The maintenance costs of EVs are as much as one-third lower than those of conventional cars, however, because they have fewer moving parts or mechanical systems that are expensive to fix or replace, such as transmissions. (The largest potential cost, which is replacing the battery, doesn’t factor in until relatively late in an EV’s life; the warranty on the Bolt’s battery covers eight years or 100,000 miles.)
“One of the problems with the business model,” Drake told me, “is that if you take away the service, the cost of the car is going to have to go up just because the warranty charges subsidize the front-end. Guys are going to have to make more selling an EV because they’re going to make less fixing it.”
Drake, who describes himself as “way more progressive than most dealers on EVs” and autonomous vehicles, expects the physical footprint of auto dealerships to shrink as they cut back their service departments. That could be a source of revenue for those that own their locations. “A lot of this really expensive real estate will be repurposed somehow.”

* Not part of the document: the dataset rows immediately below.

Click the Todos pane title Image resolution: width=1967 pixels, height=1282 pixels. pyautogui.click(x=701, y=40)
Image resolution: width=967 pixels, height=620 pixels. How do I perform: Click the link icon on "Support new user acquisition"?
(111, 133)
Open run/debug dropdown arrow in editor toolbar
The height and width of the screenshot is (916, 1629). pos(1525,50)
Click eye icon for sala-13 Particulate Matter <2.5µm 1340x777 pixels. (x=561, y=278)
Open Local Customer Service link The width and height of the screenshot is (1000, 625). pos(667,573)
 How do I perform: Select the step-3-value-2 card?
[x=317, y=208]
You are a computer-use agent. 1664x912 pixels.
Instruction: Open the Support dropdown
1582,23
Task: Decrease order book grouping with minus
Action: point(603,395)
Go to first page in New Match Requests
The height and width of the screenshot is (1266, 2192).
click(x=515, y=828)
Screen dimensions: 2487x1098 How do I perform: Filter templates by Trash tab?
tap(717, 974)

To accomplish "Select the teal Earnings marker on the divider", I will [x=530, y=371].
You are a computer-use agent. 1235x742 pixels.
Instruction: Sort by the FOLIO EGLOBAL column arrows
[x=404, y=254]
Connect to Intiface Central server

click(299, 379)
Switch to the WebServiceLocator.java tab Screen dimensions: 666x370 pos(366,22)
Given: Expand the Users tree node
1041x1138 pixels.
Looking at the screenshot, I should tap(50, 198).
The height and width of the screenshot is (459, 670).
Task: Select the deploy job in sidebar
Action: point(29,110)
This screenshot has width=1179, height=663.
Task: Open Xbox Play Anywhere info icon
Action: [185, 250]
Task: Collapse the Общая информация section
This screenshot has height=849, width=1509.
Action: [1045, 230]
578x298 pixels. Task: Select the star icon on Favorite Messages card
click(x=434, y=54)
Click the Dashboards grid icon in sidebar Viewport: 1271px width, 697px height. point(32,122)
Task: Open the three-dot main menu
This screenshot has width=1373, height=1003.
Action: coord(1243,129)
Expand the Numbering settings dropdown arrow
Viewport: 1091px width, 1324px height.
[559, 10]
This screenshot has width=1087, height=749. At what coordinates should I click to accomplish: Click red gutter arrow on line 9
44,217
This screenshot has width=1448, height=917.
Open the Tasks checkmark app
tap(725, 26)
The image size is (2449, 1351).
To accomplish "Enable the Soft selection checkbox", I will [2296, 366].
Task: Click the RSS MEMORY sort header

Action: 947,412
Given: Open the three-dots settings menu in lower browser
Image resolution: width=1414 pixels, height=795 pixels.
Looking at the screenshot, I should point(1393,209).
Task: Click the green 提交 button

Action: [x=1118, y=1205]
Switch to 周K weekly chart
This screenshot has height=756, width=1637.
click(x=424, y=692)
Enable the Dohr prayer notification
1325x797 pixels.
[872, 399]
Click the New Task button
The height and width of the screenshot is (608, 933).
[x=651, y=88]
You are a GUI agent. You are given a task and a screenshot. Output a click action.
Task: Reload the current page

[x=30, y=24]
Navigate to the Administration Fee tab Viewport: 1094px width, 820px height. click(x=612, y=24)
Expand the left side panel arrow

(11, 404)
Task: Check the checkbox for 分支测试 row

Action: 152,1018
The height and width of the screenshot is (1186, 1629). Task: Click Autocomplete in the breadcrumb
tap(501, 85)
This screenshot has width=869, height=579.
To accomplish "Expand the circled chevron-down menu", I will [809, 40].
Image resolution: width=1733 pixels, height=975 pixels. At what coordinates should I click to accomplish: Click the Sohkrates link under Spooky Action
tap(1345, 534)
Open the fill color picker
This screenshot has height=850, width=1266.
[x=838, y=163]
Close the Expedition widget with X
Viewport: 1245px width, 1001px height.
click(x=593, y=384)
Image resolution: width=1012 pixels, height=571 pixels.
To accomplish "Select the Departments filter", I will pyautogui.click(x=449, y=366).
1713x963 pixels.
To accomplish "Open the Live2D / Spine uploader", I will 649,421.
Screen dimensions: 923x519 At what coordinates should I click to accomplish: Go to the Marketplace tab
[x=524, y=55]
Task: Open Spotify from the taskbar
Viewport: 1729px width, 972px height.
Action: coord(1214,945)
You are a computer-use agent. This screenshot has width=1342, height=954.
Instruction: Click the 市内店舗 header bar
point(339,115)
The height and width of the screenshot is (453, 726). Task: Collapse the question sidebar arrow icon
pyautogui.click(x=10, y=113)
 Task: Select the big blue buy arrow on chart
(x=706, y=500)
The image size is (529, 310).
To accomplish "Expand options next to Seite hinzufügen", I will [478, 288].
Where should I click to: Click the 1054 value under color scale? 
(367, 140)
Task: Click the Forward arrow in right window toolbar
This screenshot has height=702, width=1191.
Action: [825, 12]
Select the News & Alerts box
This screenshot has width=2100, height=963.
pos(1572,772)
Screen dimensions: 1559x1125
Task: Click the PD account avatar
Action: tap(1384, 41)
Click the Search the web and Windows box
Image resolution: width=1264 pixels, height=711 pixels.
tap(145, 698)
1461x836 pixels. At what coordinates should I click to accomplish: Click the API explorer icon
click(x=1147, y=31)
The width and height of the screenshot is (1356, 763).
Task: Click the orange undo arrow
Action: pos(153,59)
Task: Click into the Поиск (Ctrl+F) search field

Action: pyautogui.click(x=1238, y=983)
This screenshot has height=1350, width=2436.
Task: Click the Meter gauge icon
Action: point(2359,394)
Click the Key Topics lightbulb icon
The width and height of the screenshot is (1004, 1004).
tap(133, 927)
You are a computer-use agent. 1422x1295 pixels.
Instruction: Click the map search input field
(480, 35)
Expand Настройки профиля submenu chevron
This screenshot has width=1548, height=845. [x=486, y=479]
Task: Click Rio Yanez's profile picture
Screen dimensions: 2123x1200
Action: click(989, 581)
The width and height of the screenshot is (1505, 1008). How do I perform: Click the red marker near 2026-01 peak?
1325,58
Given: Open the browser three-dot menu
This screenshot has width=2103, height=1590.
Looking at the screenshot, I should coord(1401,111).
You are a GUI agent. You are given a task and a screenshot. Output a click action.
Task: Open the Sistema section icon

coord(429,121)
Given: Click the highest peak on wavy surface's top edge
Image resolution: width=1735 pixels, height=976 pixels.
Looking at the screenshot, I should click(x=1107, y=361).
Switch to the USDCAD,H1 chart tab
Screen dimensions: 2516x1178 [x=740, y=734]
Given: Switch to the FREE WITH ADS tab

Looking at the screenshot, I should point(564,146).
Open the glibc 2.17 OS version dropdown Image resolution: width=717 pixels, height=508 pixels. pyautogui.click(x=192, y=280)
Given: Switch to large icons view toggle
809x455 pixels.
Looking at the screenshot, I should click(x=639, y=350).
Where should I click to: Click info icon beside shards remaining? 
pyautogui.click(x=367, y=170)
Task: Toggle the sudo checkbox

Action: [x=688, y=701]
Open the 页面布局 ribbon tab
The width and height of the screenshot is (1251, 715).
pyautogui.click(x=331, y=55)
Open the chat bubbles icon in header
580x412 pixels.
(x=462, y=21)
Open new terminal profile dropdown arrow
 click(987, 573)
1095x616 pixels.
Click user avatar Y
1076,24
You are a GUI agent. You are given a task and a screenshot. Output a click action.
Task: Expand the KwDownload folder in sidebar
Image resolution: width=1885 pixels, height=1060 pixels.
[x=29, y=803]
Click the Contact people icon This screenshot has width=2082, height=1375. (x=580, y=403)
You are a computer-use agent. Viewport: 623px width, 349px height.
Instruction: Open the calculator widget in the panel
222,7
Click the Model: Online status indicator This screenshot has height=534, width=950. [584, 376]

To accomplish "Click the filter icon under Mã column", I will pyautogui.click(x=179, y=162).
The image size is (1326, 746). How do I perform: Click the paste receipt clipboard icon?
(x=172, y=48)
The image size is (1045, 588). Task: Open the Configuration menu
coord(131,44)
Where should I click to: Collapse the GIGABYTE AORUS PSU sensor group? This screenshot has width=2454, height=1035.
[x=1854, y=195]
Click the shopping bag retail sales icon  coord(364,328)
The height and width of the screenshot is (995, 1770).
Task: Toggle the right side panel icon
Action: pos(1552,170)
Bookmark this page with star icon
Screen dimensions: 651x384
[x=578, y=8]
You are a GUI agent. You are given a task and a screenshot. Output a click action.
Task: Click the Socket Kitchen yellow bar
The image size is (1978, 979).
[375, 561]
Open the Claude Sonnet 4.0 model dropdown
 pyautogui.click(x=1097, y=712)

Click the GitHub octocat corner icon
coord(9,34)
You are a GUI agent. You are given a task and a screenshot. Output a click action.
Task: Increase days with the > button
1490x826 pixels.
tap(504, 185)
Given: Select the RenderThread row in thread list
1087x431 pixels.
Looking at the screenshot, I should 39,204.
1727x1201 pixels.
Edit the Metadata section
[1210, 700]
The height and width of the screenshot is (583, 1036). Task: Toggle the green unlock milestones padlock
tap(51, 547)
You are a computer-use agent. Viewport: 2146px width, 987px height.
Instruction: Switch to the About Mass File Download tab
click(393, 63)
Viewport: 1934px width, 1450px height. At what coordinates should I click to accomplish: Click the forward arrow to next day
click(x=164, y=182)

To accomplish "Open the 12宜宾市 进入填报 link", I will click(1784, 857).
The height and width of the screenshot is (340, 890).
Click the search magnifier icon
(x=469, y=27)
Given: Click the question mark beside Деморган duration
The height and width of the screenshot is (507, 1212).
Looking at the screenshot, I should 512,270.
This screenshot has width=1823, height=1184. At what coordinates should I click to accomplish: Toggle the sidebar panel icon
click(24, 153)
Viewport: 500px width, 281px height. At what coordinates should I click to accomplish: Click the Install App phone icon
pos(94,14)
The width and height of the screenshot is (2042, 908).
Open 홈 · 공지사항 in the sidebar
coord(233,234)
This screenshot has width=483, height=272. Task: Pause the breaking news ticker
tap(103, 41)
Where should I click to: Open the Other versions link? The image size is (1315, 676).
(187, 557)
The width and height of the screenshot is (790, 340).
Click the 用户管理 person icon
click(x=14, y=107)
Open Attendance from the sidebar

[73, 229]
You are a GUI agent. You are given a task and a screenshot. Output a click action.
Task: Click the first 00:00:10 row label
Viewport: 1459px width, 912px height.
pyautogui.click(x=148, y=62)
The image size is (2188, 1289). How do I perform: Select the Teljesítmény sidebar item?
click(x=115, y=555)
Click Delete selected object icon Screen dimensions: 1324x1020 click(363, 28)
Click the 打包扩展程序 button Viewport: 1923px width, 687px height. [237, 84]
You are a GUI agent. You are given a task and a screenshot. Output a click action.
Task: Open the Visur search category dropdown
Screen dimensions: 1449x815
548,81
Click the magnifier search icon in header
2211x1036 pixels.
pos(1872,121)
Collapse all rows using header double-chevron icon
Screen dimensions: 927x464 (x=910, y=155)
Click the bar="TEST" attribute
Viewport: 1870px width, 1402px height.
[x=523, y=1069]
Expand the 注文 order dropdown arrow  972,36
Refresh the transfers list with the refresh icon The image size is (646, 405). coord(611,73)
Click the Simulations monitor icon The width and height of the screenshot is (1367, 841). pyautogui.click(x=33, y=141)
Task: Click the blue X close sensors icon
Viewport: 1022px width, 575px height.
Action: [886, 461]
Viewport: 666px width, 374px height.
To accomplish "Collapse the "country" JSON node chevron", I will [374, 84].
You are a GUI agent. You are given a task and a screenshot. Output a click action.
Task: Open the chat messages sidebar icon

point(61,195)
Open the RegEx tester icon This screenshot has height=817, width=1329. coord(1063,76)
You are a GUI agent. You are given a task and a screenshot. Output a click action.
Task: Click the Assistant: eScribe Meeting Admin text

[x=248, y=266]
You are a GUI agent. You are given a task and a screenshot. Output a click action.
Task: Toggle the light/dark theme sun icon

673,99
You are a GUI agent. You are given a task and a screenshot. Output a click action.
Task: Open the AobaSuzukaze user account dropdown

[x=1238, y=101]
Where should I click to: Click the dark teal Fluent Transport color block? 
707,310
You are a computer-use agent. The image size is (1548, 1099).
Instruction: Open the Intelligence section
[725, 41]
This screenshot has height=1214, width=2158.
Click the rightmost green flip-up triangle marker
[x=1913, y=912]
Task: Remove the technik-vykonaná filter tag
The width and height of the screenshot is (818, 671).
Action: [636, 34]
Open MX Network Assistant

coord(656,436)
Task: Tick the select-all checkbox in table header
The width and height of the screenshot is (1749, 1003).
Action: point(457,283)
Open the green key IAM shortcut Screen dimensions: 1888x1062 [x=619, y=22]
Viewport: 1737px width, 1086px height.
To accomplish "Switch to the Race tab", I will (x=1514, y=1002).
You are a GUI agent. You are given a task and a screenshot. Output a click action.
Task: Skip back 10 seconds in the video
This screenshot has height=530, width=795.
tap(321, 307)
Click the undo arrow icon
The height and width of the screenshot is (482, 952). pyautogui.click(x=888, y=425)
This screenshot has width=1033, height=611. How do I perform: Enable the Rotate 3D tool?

Dealers like Drake and Holter — a member of a dealer advisory council on EVs for General Motors — believe that one thing holding back EV sales is a lack of inventory. “Every month we’ve sold every Bolt we have and asked for more,” Holter says.
Many prospective Bolt buyers are well-versed in the car’s features by the time they walk in the door, but they typically represent the core market for EVs — they’re relatively affluent and educated, and have access to charging because they live in single-family housing.
Expanding the market means reaching out to a new customer base for EVs. Addressing those challenges is Holter’s goal in bringing his staff together for the weekly seminars.
“The idea is to make them confident to answer questions people have,” Holter says. “The more they can do that, the more we can break into the large market of people who haven’t bought EVs.”
A knowledgeable sales force is key because EV buying and ownership involve complexities that don’t exist with conventional cars. EV owners need to think about time-of-use rates from the electrical utilities, allowing them to charge their vehicles during lower-priced off-peak hours.
There’s a dizzying variety of rebates. The standard California state subsidy is $2,000 on a Bolt, but $4,500 for families with income less than 300% of the federal poverty line, or $78,600 for a family of four.
The federal tax credit of up to $7,500 has phased out for GM cars such as the Bolt because the company sold more than 200,000 EVs, but other subsidies and rebates are available from General Motors, utilities and retailers such as Costco; Dwayne Chew, one of Holter’s sales staff, says that he has managed to cobble together breaks worth as much as $12,000 for customers.
Then there’s driving technique, a consideration irrelevant to owners of gasoline-powered cars. The Bolt has a feature known as regenerative braking, which reduces wear and tear on the friction brakes while generating electricity to charge the battery. The feature works best in stop-and-go traffic.
Chew, who drives a Bolt to Felix from his home in Carson, says that by taking surface streets he can reduce the need to recharge his car to as seldom as once a week. “I tell my customers, ‘You need to drive the car a lot smarter.’”
Sell smarter, too. Even within big automakers such as General Motors, executives are becoming convinced that a wave of EV ownership is coming, and the industry is standing on the edge of the water. Dealers are coming around to the idea that the time has come to get their feet wet.